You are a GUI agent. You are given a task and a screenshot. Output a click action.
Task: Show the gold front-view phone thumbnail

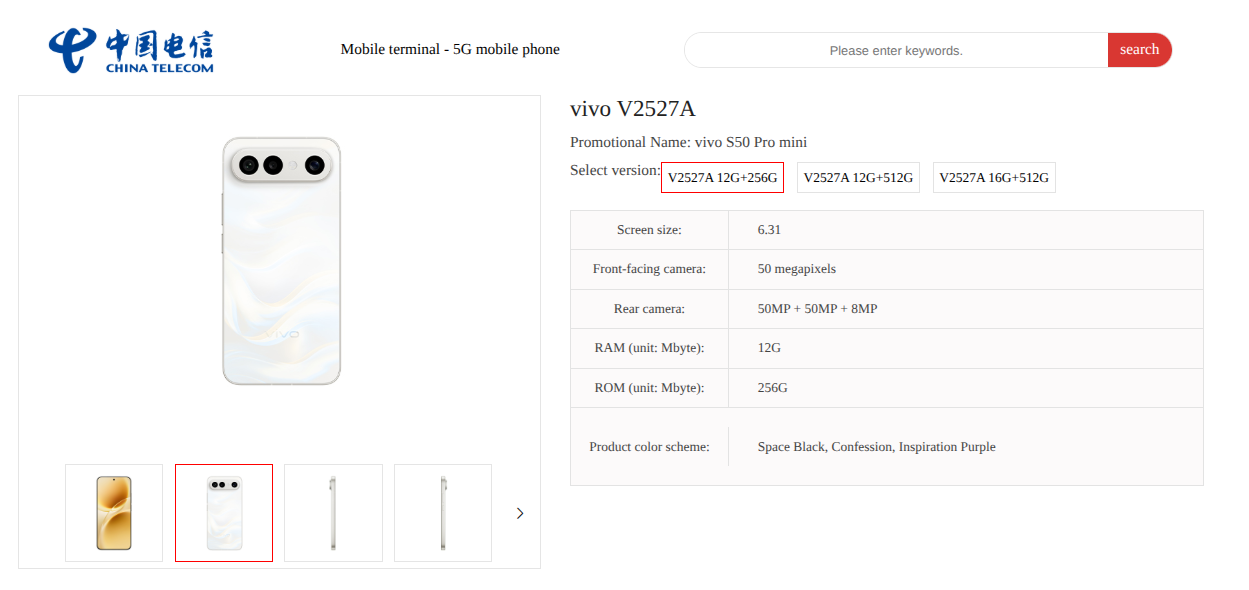(114, 513)
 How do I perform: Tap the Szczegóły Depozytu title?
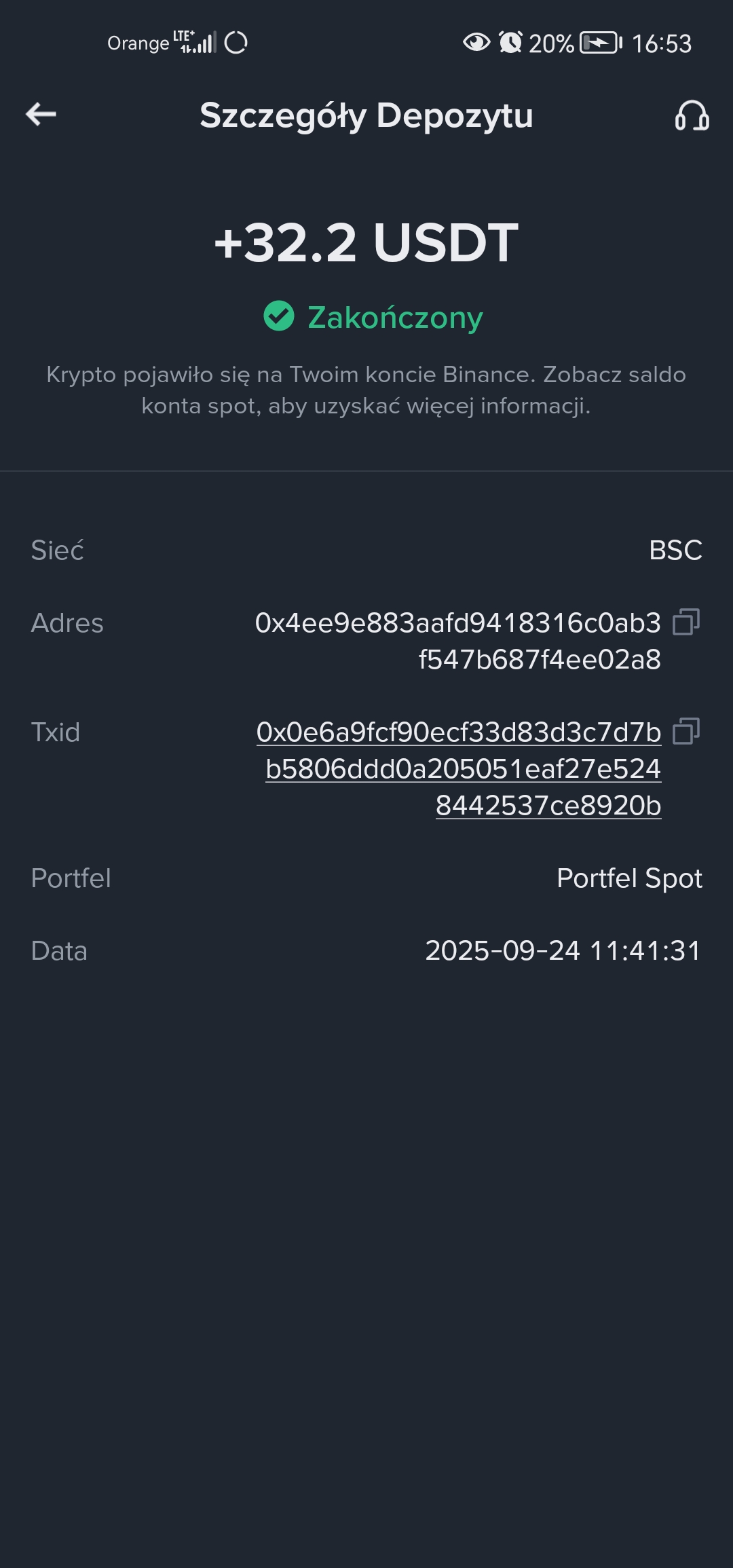click(x=366, y=115)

::::

▶ **GIVEN EXERCISE**:
Extract the text of every row above word for word, line by line, and leave the pictures out.

▶ **TASK RESULT**:
You are a GUI agent. You are given a task and a screenshot. Output a click action.
Task: Show the gold front-view phone thumbnail

(114, 513)
 How do I perform: Tap the Szczegóły Depozytu title?
click(x=366, y=115)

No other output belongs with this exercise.